7. A stroke patient rehabilitation training system based on VR and motion recognition according to claim 1, characterized in that: The cloud-based data management module uses a hybrid storage system of blockchain and MySQL, enabling doctors to remotely view data and adjust training plans, while family members receive real-time training progress and alerts.
8. A rehabilitation training system for stroke patients based on VR and motion recognition according to claim 1, characterized in that: The VR headset of the interactive terminal uses Pico 4 Pro, which supports 4K resolution and 120Hz refresh rate. The touch screen is a 12-inch anti-glare screen with adjustable font size and supports voice interaction.
9. A rehabilitation training method for stroke patients based on VR and motion recognition, wherein the method is implemented using the rehabilitation training system according to any one of claims 1-8, characterized in that, Includes the following steps: S1: Collect the patient's basic physiological parameters, hemiplegic side information, muscle strength level, electroencephalogram signals and initial movement data through the multimodal data acquisition module; S2: The VR personalized scene generation module generates adapted VR interactive scenes and initial training schemes based on the S1 data; S3: The patient wears a VR headset and sensors, and follows the target movements of the VR scene for training. The data acquisition module collects training data in real time. S4: The action recognition and matching module integrates multimodal data to calculate the deviation between the actual action and the target action; S5: The multimodal feedback module triggers multimodal error correction feedback based on the deviation value, strengthening neural connections; S6: The dynamic safety early warning module monitors physiological parameters in real time, triggers corresponding level warnings, and automatically suspends training if the limits are exceeded. S7: The cloud data management module stores training data, generates rehabilitation assessment reports, and synchronizes them to the doctor's and family's terminals; S8: Doctors adjust the training plan based on the report, the VR scene generation module updates the scene and difficulty, and enters the next round of training.

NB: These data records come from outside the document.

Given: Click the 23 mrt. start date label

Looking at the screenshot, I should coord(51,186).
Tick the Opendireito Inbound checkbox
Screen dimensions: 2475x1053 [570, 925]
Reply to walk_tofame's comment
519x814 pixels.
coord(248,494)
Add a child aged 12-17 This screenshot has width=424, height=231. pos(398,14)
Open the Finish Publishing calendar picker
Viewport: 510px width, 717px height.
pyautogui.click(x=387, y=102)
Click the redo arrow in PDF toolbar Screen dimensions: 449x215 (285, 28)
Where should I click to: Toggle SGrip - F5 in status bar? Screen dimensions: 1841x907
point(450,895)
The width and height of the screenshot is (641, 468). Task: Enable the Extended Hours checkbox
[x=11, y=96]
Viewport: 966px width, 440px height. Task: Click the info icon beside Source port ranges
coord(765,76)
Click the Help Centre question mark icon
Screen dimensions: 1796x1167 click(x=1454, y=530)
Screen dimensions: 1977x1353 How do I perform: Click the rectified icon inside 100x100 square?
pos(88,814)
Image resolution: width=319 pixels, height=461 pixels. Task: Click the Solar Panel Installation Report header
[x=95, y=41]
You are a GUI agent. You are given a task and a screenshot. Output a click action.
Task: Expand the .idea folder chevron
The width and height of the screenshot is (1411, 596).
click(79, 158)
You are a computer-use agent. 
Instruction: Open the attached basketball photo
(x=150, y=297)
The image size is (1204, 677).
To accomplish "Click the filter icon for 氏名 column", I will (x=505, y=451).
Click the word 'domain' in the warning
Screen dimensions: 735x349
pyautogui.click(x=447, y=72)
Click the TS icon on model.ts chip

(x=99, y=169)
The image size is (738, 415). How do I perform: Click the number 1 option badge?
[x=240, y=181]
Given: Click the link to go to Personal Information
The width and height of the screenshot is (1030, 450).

10. A method for rehabilitation training of stroke patients based on VR and motion recognition according to claim 9, characterized in that: In step S2, when generating the VR scene, the interactive target of the right visual field is strengthened for patients with left hemiplegia, and the range of motion is simplified for patients with muscle strength below grade 3. In step S8, the training program is adjusted every 3-7 days, and is optimized based on the patient's standard rate of movement and changes in motor-related cortical potentials in the EEG signal.